Biofilm-inspired adhesive and antibacterial hydrogel with tough tissue integration performance for sealing hemostasis and wound healing

Uncontrolled bleeding and infection can cause significant increases in mortalities. Hydrogel sealants have attracted extensive attention for their ability to control bleeding. However, because interfacial water is a formidable barrier to strong surface bonding, a challenge remains in finding a product that offers robust tissue adhesion combined with anti-infection properties. Inspired by the strong adhesive mechanism of biofilm and mussels, we report a novel dual bionic adhesive hydrogel (DBAH) based on chitosan grafted with methacrylate (CS-MA), dopamine (DA), and N-hydroxymethyl acrylamide (NMA) via a facile radical polymerization process. CS-MA and DA were simultaneously included in the adhesive polymer for imitating the two key adhesive components: polysaccharide intercellular adhesin (PIA) of staphylococci biofilm and 3,4-dihydroxy-l-phenylalanine (Dopa) of mussel foot protein, respectively.
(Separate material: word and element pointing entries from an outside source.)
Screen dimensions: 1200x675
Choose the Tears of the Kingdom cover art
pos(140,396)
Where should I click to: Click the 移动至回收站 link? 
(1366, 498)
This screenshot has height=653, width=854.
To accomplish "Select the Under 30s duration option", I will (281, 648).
DBAH presented strong adhesion at 34 kPa even upon three cycles of full immersion in water and was able to withstand up to 168 mm Hg blood pressure, which is significantly higher than the 60–160 mm Hg measured in most clinical settings. Most importantly, these hydrogels presented outstanding hemostatic capability under wet and dynamic in vivo movements while displaying excellent antibacterial properties and biocompatibility. Therefore, DBAH represents a promising class of biomaterials for high-efficiency hemostasis and wound healing. [Display omitted] •We put forward a novel method inspired form staphylococcal biofilm for fabricating hydrogel hemostasis material. To the best of our knowledge, this is the first report of designing staphylococcal biofilm inspired adhesive hydrogel for in vivo sealing hemostasis.•Unlike the traditional acrylamide (AM) based hydrogels, the as-prepared DBAH were purified before further measurements and application by repetitive cycles of deionized water and ethyl alcohol to prevent the potential cytotoxicity of unreacted NMA monomers.•The as-prepared DBAH can intimately integrate with biological tissue and exhibit superior capacity of in vivo hemostatic by sealing the bleeding wound even in wet and dynamic rabbit's heart.